Why data stewards are the real heroes of AI

If your university is thinking about using AI tools, getting the basics of data stewardship right should be your first step. Paul Clark explains more.

Paul Clark is a strategy consultant - until recently he was Vice-President (Strategy) at University College London. He was formerly Chief Executive of HESA, and Director of Policy at Universities UK.

A few years ago – at what felt like the dawn of the data age – data scientists were labeled “unicorns” – in light of the vanishingly small chance of finding all the desired attributes in a single employee.

But as we stand on the brink of the age of artificial intelligence, it’s the humble data stewards who really hold the key to unlocking the benefits of AI for universities. University leaders who truly want to leverage the benefits of data and AI should focus their efforts on good data governance. This starts with the stewards.

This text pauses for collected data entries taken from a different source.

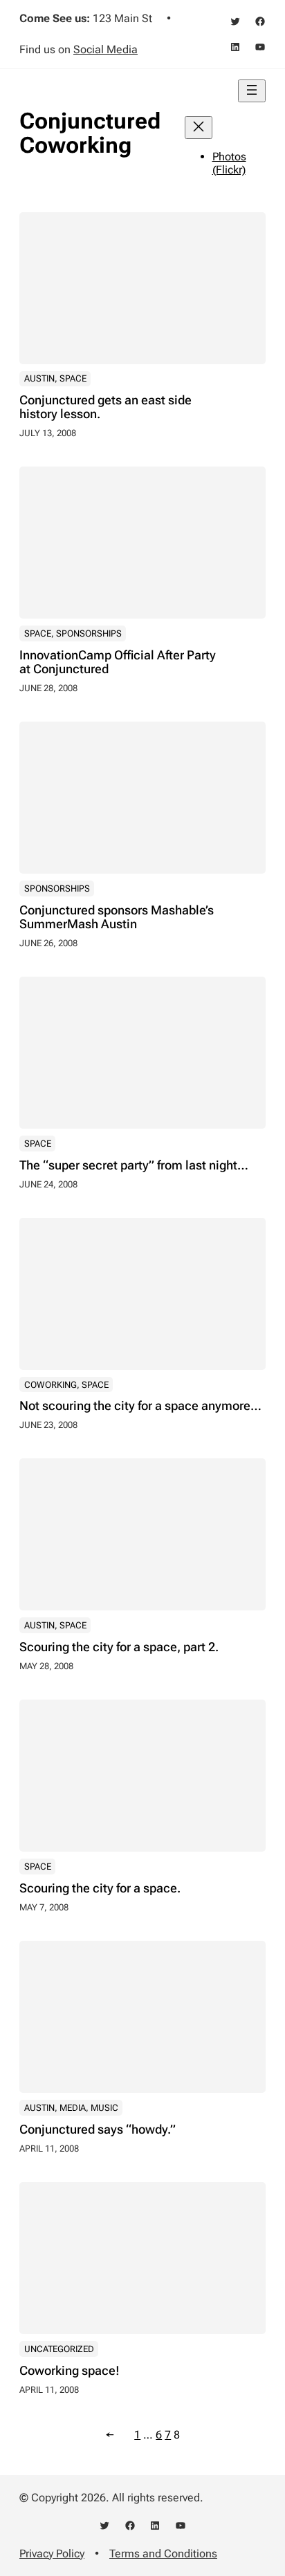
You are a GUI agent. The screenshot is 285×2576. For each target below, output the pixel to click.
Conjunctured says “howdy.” (97, 2129)
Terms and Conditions (163, 2553)
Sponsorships (89, 633)
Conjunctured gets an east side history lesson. (105, 407)
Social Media (105, 49)
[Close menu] (198, 127)
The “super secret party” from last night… (133, 1165)
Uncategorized (59, 2349)
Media (72, 2108)
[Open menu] (252, 90)
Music (104, 2108)
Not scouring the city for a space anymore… (140, 1406)
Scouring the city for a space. (100, 1888)
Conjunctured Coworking (89, 133)
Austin (39, 378)
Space (72, 378)
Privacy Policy (51, 2553)
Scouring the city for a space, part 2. (119, 1647)
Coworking (50, 1385)
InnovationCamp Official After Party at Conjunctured (117, 662)
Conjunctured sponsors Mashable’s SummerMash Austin (116, 917)
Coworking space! (69, 2371)
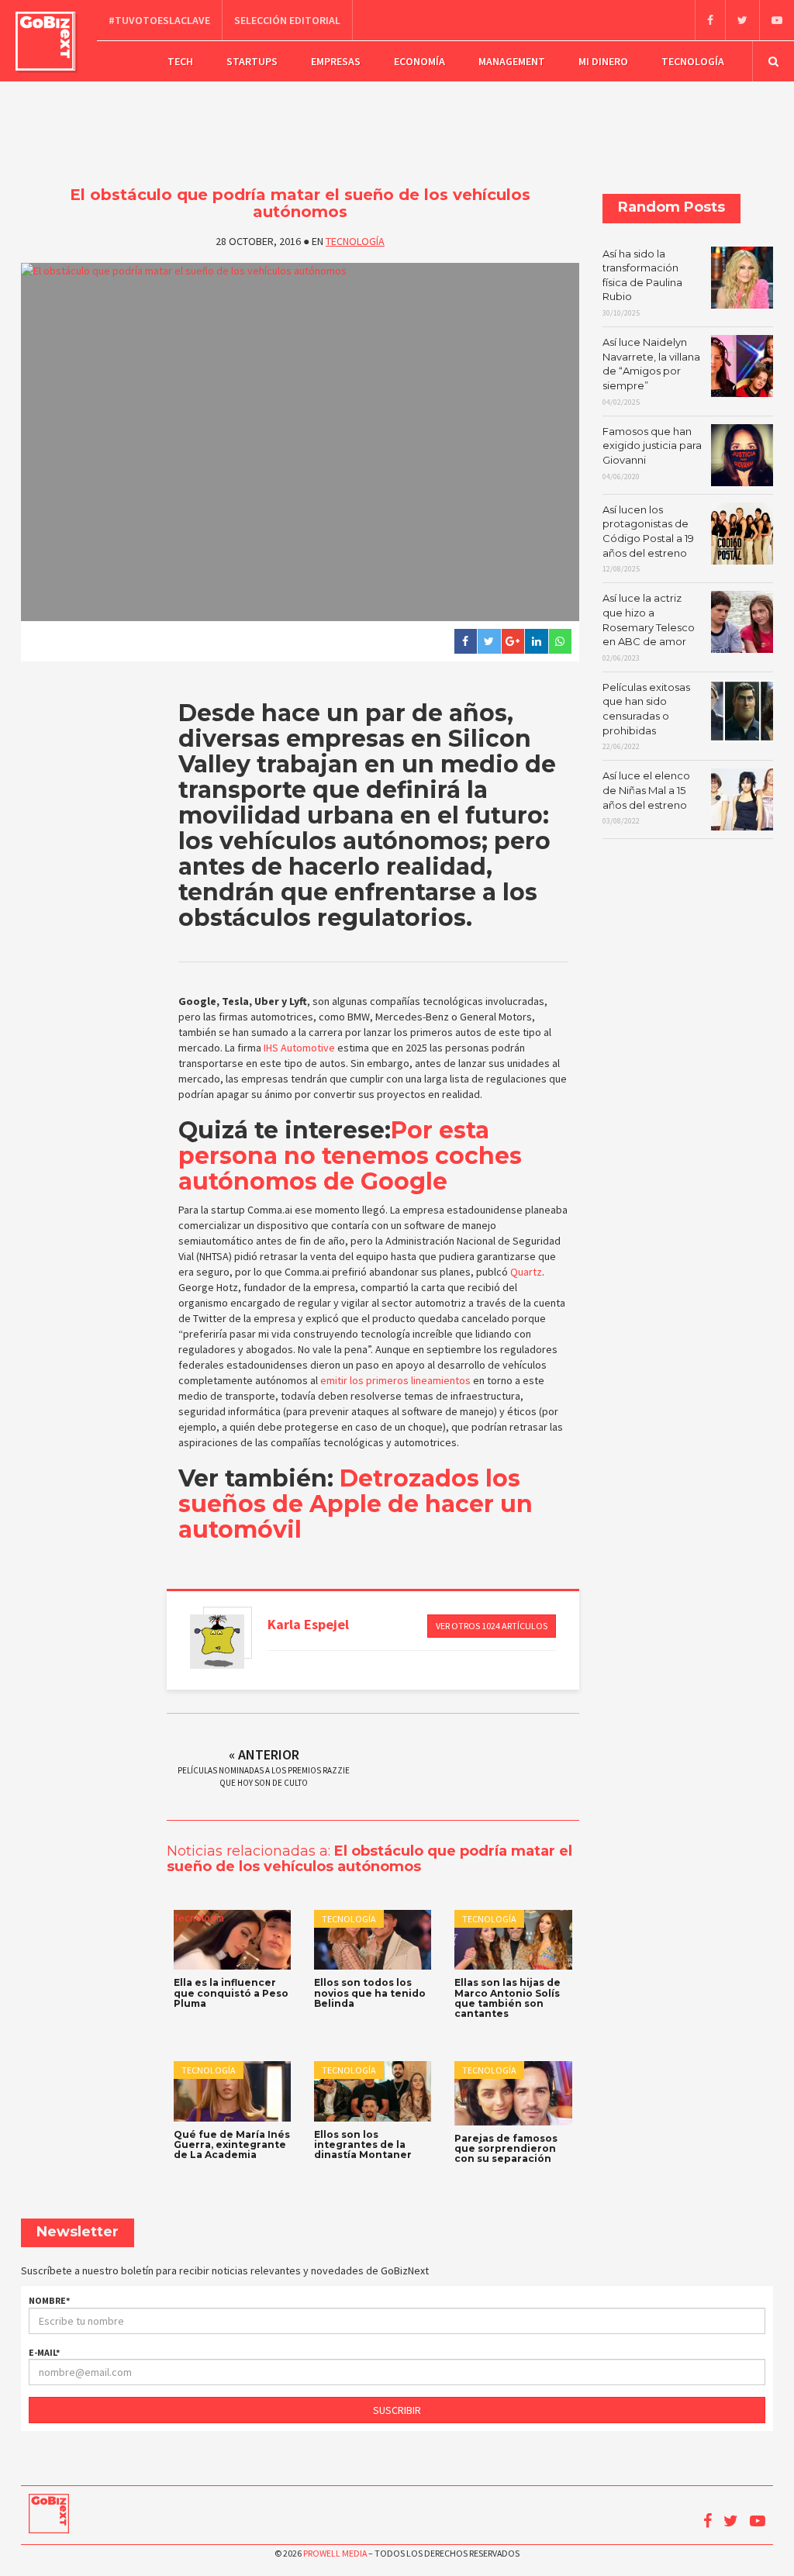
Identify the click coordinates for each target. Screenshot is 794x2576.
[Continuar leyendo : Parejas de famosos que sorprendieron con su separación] (512, 2093)
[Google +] (513, 641)
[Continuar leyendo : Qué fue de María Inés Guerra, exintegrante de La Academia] (232, 2091)
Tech (180, 61)
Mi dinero (603, 61)
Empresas (336, 61)
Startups (252, 61)
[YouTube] (776, 20)
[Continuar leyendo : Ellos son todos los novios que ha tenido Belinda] (372, 1940)
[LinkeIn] (536, 641)
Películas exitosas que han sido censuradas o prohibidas (646, 716)
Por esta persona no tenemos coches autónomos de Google (350, 1156)
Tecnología (692, 61)
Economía (419, 61)
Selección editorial (287, 20)
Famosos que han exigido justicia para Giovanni (652, 453)
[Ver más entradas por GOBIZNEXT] (217, 1641)
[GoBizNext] (45, 41)
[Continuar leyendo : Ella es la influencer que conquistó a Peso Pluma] (232, 1940)
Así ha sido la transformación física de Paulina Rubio (642, 282)
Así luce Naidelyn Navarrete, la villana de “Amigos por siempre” (651, 371)
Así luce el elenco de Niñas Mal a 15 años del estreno (646, 797)
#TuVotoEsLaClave (159, 20)
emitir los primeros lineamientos (394, 1380)
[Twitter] (742, 20)
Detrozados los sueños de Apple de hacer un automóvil (355, 1504)
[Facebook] (710, 20)
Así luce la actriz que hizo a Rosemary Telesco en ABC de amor (648, 627)
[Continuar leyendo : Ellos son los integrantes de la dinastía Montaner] (372, 2091)
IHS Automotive (299, 1048)
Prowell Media (335, 2553)
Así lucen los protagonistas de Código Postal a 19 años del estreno (648, 538)
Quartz (526, 1272)
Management (511, 61)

As with many sectors, universities are currently at the foothills of exploring what advantages AI can bring. While the spotlight at the moment is on the impact on teaching and learning, assessment, and operational efficiency gains, the level of excitement around what AI might bring to university strategy and operations in the future is high. At a minimum, major advances are predicted in learner analytics, personalized student support, strategic analysis, dramatically accelerated research findings, and major operational efficiencies. But these benefits won’t be realized without a focus on good data governance.

The nirvana for data governance is to ensure there is a “single source of truth” that institutional leaders and decision-makers can draw on quickly when planning and implementing their strategies. But behind this simply-expressed aspiration lies a hinterland of connected activity.

The success of the iPod wasn’t down to the iPod

When Apple launched the iPod in 2001, the aim was to make music more accessible and portable, delivering the right song to the right person at the right time. But the handheld device wasn’t the real innovation – that came from the iTunes infrastructure that sat behind it. iTunes was itself a complex, inter-connected network of technology platforms, software, data rights management, copyright and contract agreements, enforcement policies, and market intelligence. Effectively coordinating these disparate components into the iTunes system was what really gave Apple its competitive advantage and made the iPod the market leading device for decades.

Similarly, the aim of a data strategy in a university should be to deliver the right data to the right people at the right time. But achieving this aspiration depends on the effective coordination of such disparate areas as IT infrastructure, software engineering, data management, user requirements, data protection and privacy policy, cyber security, and increased data capability. Managing this in turn depends on good data governance.

Put the people first

What does good data governance look like and how do you get there? As the title suggests, it starts with the data stewards – or, to put it another way, put the people first. The data stewards should work closely with designated data owners, who are managers with accountability for deciding how data is defined and managed in their domains, for example, HR colleagues who look after staff data, or research administration staff who look after research contract and performance data.

At the institutional level, data stewards and data owners should both feed into governance groups and senior-level bodies that are ultimately responsible for making organisation-wide decisions on data policy and management, and for ensuring that the right areas are prioritized.

Layered around this structure should be institutional processes and policies that facilitate efficient and effective data governance. These include data classifications and definitions, storage and integration tools, discovery tools, access and identity management, data protection and privacy policies, and cyber security infrastructure. At the most advanced level, a mature data governance system should also include a focus on automation, innovation, and plans to foster an organisation-wide culture of valuing high-quality data.

Principles for good data governance

Designing and implementing a data governance strategy will yield significant and sustainable benefits for institutions. This can seem overwhelming at first if there isn’t yet mature capability in this area. So where to begin?

You need to make data governance a priority at the senior leadership level. Leaders rightly want and expect data to provide quick and reliable answers when they need them, and AI holds the promise of vastly accelerating this. Achieving this requires a focus on data governance, championed from the top. This approach should include ensuring that the ‘people’ aspects of effective data usage are put first, and a commitment is made to fostering a long-term culture of valuing data as a strategic institutional asset.

There’s a need build a cross-functional group to lead the data governance effort. This should comprise membership from all the relevant areas, including users of the data output. The size and composition will vary from institution to institution, but as a minimum should include colleagues covering planning, IT, data protection, cyber security, compliance, relevant professional functions acting as data owners (e.g., student systems, Finance, HR, Estates), and representative data users.

It is hugely important to prioritise initial areas of focus according to business needs. It may be tempting to take on the whole data ecosystem at once to improve governance and output. However, this could be an overwhelming challenge that leads to loss of momentum and lack of impact. A better approach would be to pick off those issues that are uppermost in the minds of senior institutional leaders, and work to improve the governance of the data in those areas first. For example, an institution may want to look closer at diversity and equality, in which case the data governance strategy should focus on HR in the first instance. Or there may be an issue with student recruitment and retention, in which case the first priority should be student data. Building data governance around user needs is essential to its success.

The benefits available to universities from data and AI are increasing exponentially as technology and practice evolve at pace. Those institutions that get data governance right will be best placed to maximise the coming opportunities.